Georgia Miansarow

Personal information
- Born: 31 August 1992 (age 33) England
- Home town: Sydney, New South Wales, Australia
- Height: 172 cm (5 ft 8 in)
- Weight: 59 kg (130 lb)

Sport
- Country: Australia
- Sport: Rowing
- Club: Mosman Rowing Club Sydney University Boat Club
- Coached by: John Keogh, Tom Westgarth, Ellen Randell

Achievements and titles
- National finals: Bicentennial Cup 2012 Victoria Cup 2014-18

Medal record
Women's rowing
Representing Australia
World Rowing Championships
| Silver medal – second place | 2017 Sarasota | LW4X |
World Rowing U23 Championships
| Bronze medal – third place | 2014 Varese | BLW2X |

= Georgia Miansarow =

Australian rower

Georgia Miansarow (born 31 August 1992) is an English born, Australian representative lightweight rower. She is a three-time national champion and won medals at both World Rowing U23 Championships and senior World Rowing Championships in crewed sculling boats.

==Club and state rowing==
Raised in England, Miansarow rowed at school and then relocated to Sydney with her Australian mother and British father in 2011 aged 19. Her senior rowing in Australia was initially from the Mosman Rowing Club and later the Sydney University Boat Club.

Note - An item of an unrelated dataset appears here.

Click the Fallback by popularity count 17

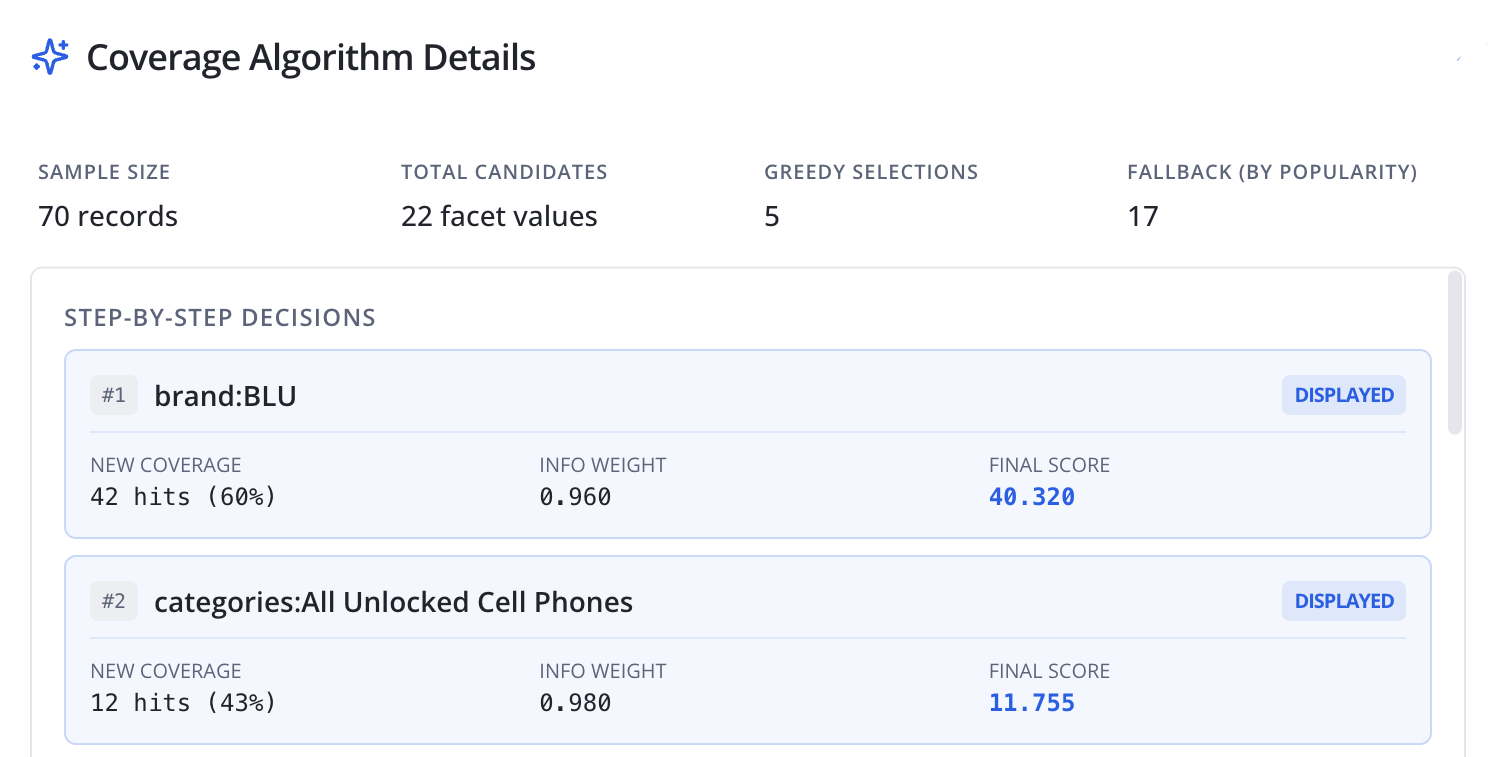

She made her first state representative appearance for New South Wales, in the 2012 women's youth eight which contested and won the Bicentennial Cup at the Interstate Regatta within the Australian Rowing Championships. In 2014 she moved into the New South Wales lightweight quad contesting the Victoria Cup, and she rowed in that event on four occasions between 2014 and 2018 and then again in 2023. Those New South Wales' winning quads were victorious in 2018 and 2023.

In 2014 with Laura Dunn and racing for Mosman Rowing Club she won the national title in a lightweight double scull at the Australian Rowing Championships. At those same championships she won the lightweight quad scull national title in an Australian selection composite crew. At the Australian Championships in 2015 she placed second behind Georgia Nesbitt racing for the national lightweight single sculls title.

==International representative rowing==
Miansarow made her Australian representative debut in 2013 in an U23 lightweight double scull. She rowed with Georgia Nesbitt to a fifth place at the World Rowing U23 Championships in Linz. That same year with Nesbitt, Hannah Clarke and Alex Hayes she was selected in the Australian senior lightweight quad scull which raced at 2013 World Rowing Championships in Chungju to fifth place.

In 2014 still paired with Nesbitt she raced in the lightweight double scull at the World Rowing Cup III in Lucerne to fifth place. Then at the 2014 World Rowing U23 Championships in Varese the two Georgias rowed the double to a bronze medal.

In 2015 Miansarow joined the senior Australian lightweight quad of Maia Simmonds, Sarah Pound and Laura Dunn which had won a silver medal the year before. Miansarow replaced the veteran Hannah Every-Hall and they rowed to a fourth placing at the 2015 World Rowing Championships in Aiguebelette.

Miansarow was back in Australian representative contention in 2017. She rowed in the lightweight double at the World Rowing Cup II in Poznan to sixth place and then at the WRC III in Lucerne with Amy James, Alice Arch and Nesbitt they raced in both the lightweight and the heavyweight quad events, winning the lightweight. They were in ready form for the 2017 World Rowing Championships in Sarasota where they rowed to a second placing and a silver medal.

That crew stayed together into 2018. They raced as doubles at the WRC II in Linz where the two Georgias finished 14th and then at the WRC III in Lucerne with Arch changed out for Sarah Pound, the quad placed fifth.

In March 2023 Miansarow was selected as a sculling reserve in the Australian women's lightweight squad for the 2023 international season. She raced as Australia's lightweight single scull entrant at the World Rowing Cup III in Lucerne making the A final and finishing in fourth place.